Below are entries. Reproduce exactly the lines between the line holding "Given: Click the" and the line holding "Task: Click the MP Value (cm) axis label", inclusive, and only those.

*** Data ***

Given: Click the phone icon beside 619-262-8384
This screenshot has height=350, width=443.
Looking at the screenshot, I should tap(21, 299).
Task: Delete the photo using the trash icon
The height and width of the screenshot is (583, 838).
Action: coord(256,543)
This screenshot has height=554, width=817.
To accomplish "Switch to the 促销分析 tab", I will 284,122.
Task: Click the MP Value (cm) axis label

*** End of Data ***
*** Data ***

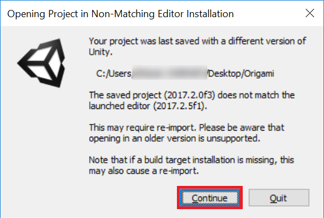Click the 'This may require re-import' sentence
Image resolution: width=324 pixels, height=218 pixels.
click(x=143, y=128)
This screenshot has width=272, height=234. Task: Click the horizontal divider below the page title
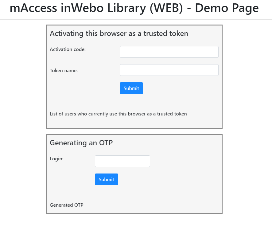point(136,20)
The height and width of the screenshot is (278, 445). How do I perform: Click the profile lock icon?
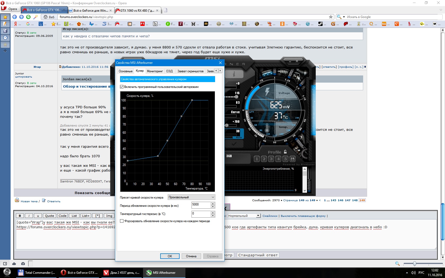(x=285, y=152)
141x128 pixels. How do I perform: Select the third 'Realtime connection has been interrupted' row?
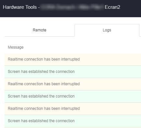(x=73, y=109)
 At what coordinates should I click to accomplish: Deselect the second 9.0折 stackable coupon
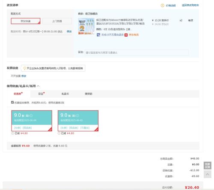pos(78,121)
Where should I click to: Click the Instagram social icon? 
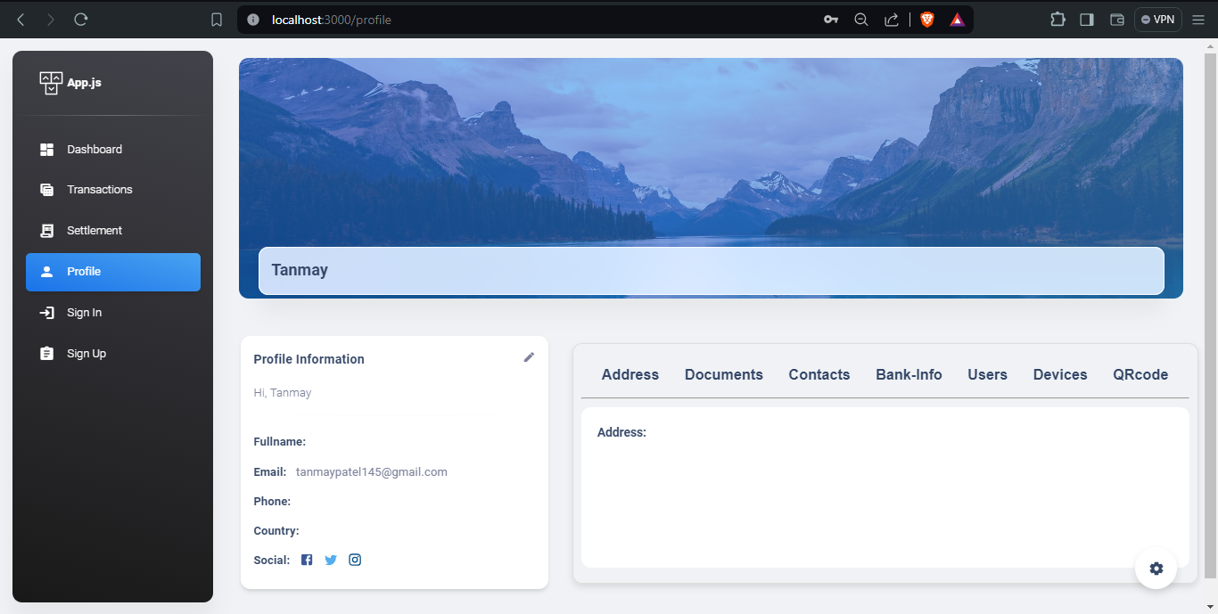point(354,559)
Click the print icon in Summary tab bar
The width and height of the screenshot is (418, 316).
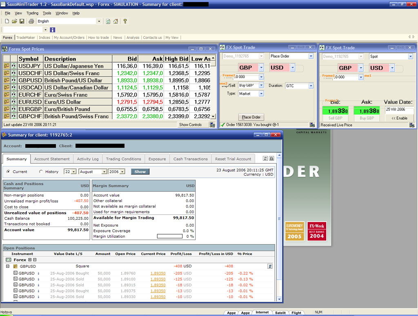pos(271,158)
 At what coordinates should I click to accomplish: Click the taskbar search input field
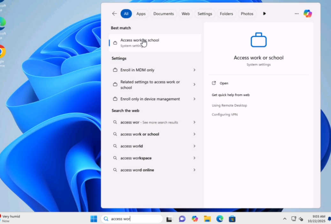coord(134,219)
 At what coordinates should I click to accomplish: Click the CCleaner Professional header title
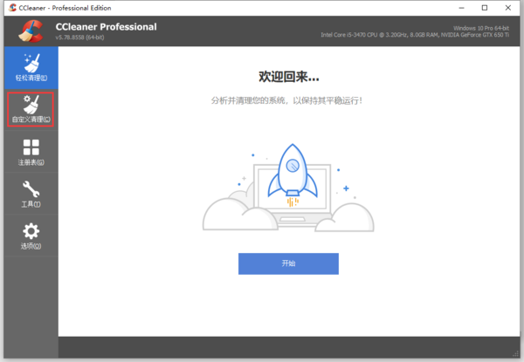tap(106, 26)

*** End of Data ***

▶ **Output**
Given: Click the phone icon beside 619-262-8384
This screenshot has height=350, width=443.
Looking at the screenshot, I should tap(21, 299).
Task: Delete the photo using the trash icon
The height and width of the screenshot is (583, 838).
Action: coord(256,543)
This screenshot has height=554, width=817.
To accomplish "Switch to the 促销分析 tab", I will 284,122.
Task: Click the MP Value (cm) axis label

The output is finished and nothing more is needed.